Assigned task:
Using the entries below, restate word for word only the lines from the one with "Given: Open comment bubble on issue #20" to the final line, leaving the pictures out.

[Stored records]
● ● ● ● ● ● ●
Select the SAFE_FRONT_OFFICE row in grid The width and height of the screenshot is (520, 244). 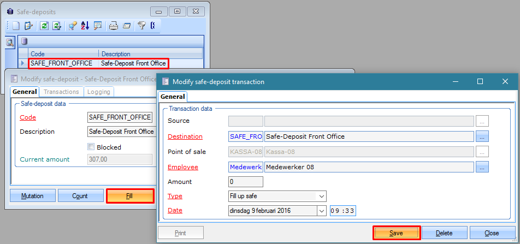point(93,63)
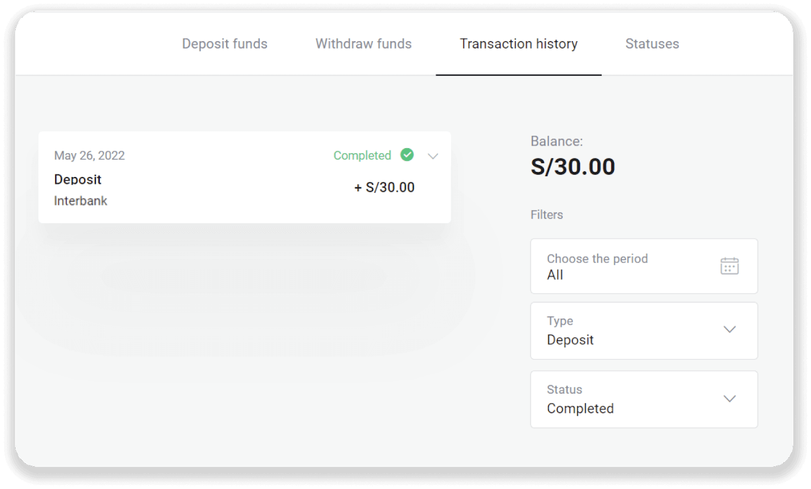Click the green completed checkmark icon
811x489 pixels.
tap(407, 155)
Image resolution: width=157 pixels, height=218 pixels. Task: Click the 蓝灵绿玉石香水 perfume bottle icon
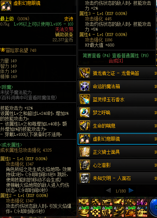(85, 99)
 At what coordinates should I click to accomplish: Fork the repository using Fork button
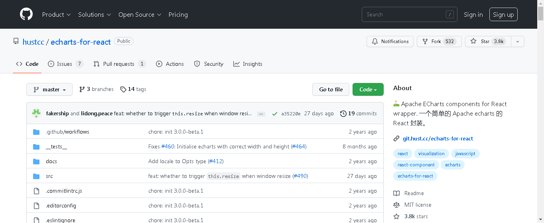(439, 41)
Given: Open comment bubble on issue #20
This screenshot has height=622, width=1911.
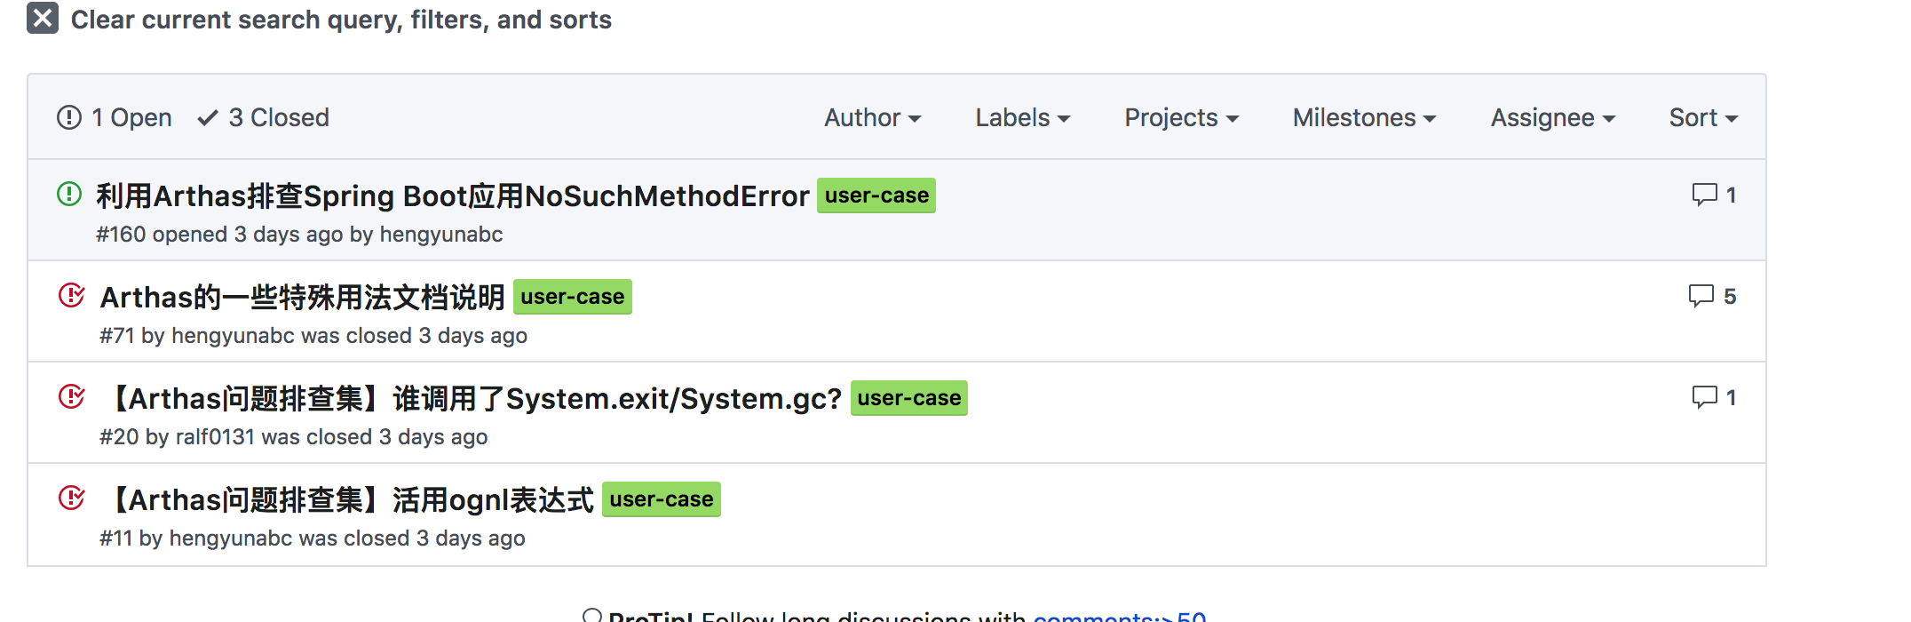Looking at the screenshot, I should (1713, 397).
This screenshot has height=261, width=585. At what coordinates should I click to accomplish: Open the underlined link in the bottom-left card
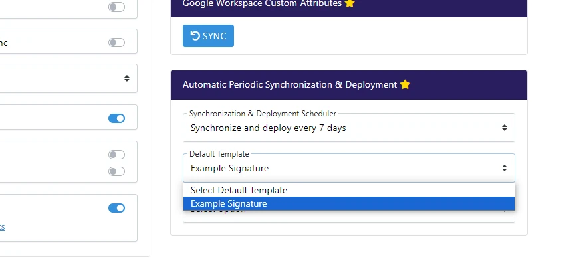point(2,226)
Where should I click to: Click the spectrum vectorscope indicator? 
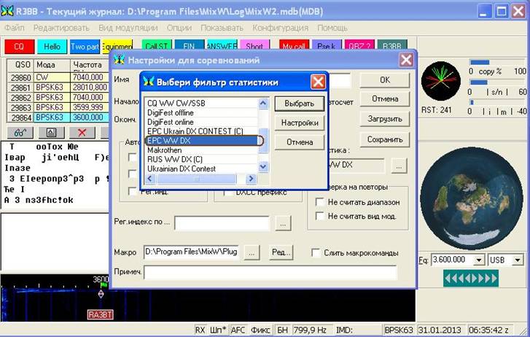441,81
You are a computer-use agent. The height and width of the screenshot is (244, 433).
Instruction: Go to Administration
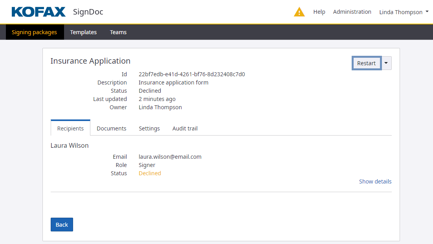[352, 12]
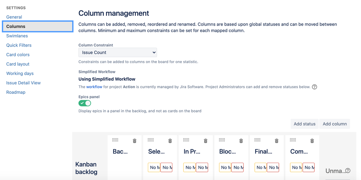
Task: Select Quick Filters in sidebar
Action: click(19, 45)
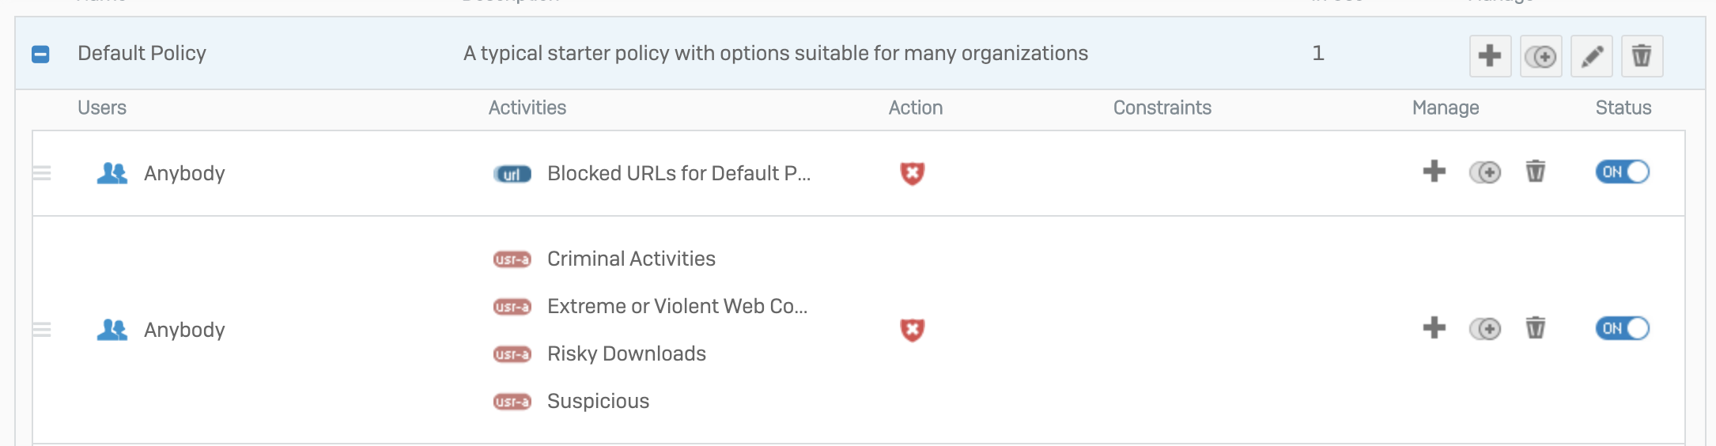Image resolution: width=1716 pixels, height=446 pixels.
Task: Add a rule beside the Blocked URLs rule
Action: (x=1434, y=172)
● ● ● ● ● ● ●
Answer for this exercise:
Given: Open comment bubble on issue #20
This screenshot has height=622, width=1911.
Looking at the screenshot, I should (1713, 397).
This screenshot has height=261, width=585. At what coordinates should I click to accomplish: Open the underlined link in the bottom-left card
point(2,226)
Where should I click to: Click the spectrum vectorscope indicator? 
441,81
You are a computer-use agent. The height and width of the screenshot is (244, 433).
Instruction: Go to Administration
[352, 12]
Task: Select Quick Filters in sidebar
Action: click(19, 45)
Image resolution: width=1716 pixels, height=446 pixels.
Task: Add a rule beside the Blocked URLs rule
Action: (x=1434, y=172)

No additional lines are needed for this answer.